- DOCUMENT SECTION -
• • • • • • •

In the Salvadoran capital San Salvador, WFP co-sponsors a programme, ConectArte, that offers cash assistance and artistic training to youth from marginalized backgrounds. The programme contributes to building a culture of peace, empowering youth and helping breed a new generation of community leaders.

Another WFP co-sponsored programme, Gastromotiva, provides six months of culinary training to young people in San Salvador looking to launch careers in food service. The programme is a rare opportunity for youth frustrated by the violence and lack of opportunities. It is particularly attractive to young Salvadorans deported back from the U.S. or other countries, most of whom speak better English than Spanish and find it difficult to integrate into a context where jobs are hard to come by.

The region, which already "has a cauldron of problems", now faces the threat of COVID-19.

"While the pandemic hasn't hit the region to the extent it's hitting Europe," says Pearce, "it's on the horizon."

All the intimations are Latin American economies are going to be absolutely devastated, she adds, with untold consequences for food security. But none of this is new — in fact, the pandemic serves to highlight "continuities", she says.

• • • • • • •

- INFORMATION -
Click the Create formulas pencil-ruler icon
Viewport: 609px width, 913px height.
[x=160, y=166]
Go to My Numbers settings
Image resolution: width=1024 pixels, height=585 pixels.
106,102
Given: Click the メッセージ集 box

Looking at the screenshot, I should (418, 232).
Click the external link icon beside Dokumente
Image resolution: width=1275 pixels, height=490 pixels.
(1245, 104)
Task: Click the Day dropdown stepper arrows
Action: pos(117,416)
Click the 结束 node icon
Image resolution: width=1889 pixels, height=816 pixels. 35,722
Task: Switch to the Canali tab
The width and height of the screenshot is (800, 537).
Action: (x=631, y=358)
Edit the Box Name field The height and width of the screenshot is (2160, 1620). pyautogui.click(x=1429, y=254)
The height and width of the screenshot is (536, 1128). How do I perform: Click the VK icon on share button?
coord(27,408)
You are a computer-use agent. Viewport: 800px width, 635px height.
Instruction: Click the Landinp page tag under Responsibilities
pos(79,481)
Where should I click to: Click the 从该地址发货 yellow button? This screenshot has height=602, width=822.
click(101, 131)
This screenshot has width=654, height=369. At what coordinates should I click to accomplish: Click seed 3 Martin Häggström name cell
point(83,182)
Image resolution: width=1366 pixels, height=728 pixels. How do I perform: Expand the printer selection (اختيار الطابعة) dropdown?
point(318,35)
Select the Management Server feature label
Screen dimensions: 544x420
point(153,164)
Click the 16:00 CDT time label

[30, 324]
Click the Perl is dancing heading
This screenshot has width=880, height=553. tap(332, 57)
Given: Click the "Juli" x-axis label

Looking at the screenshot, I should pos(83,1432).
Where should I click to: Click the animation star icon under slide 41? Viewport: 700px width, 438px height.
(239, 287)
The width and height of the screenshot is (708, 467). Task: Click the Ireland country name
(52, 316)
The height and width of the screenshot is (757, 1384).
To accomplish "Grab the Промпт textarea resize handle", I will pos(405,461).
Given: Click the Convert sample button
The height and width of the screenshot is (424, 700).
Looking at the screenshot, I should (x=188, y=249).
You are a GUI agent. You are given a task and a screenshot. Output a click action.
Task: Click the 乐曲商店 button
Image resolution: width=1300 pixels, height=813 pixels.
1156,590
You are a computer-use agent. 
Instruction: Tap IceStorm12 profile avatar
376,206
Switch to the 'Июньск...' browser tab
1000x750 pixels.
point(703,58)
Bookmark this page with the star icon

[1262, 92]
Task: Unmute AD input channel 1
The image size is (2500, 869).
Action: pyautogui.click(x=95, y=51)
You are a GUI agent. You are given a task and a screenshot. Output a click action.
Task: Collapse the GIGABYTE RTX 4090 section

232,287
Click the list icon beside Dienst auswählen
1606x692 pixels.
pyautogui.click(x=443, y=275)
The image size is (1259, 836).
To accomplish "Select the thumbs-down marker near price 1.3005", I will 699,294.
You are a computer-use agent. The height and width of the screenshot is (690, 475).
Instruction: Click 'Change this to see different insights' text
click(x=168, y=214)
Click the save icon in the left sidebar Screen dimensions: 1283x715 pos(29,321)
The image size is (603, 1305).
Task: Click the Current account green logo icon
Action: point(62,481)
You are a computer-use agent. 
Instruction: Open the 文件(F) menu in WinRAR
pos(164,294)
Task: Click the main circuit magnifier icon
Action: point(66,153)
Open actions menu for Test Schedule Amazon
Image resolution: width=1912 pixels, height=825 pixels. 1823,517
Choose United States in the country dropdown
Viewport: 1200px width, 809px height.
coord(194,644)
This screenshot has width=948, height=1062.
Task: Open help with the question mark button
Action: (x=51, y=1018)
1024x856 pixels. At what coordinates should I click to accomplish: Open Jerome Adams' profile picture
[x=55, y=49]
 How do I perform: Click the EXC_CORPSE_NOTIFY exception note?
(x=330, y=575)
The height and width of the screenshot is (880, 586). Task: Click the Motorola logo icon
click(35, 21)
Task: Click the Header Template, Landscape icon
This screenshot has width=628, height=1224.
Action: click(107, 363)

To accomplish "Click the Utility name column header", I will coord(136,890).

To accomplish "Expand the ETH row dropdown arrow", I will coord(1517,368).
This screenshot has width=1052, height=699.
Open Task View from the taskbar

• • • • • • •

- TASK REQUIREMENTS -
[1] In the passage on WFP youth programs in San Salvador, rewrite the stretch from "Another WFP co-sponsored" through "to come by.", changing "six months" to "eight months".
[2] According to the passage on WFP youth programs in San Salvador, what does ConectArte offer to youth from marginalized backgrounds?
[3] Carry on the passage on WFP youth programs in San Salvador from its last sentence.

- OUTPUTS BY TASK -
[1]
Another WFP co-sponsored programme, Gastromotiva, provides eight months of culinary training to young people in San Salvador looking to launch careers in food service. The programme is a rare opportunity for youth frustrated by the violence and lack of opportunities. It is particularly attractive to young Salvadorans deported back from the U.S. or other countries, most of whom speak better English than Spanish and find it difficult to integrate into a context where jobs are hard to come by.

[2] Cash assistance and artistic training.

[3]
"COVID in a sense, isn't an event, it's something that's kind of emerged in a context," says Pearce. "The fact that you have incredibly poor health services, extraordinary inequalities, economic models that have neglected if not ruined peasant agriculture, the levels of violence … it's extremely worrying."

Looking at things through the lens of context is paramount, she says.

"Distribution of wealth is so skewed that this is going to mean some really horrendous things for people on the ground".

Latin America is a pandora's box of complexity. To wrap up, the best I can do is ask Pearce how far she got with Narcos.

"I haven't got beyond the first series yet," she says. "So I kind of am thinking this is the time to do it."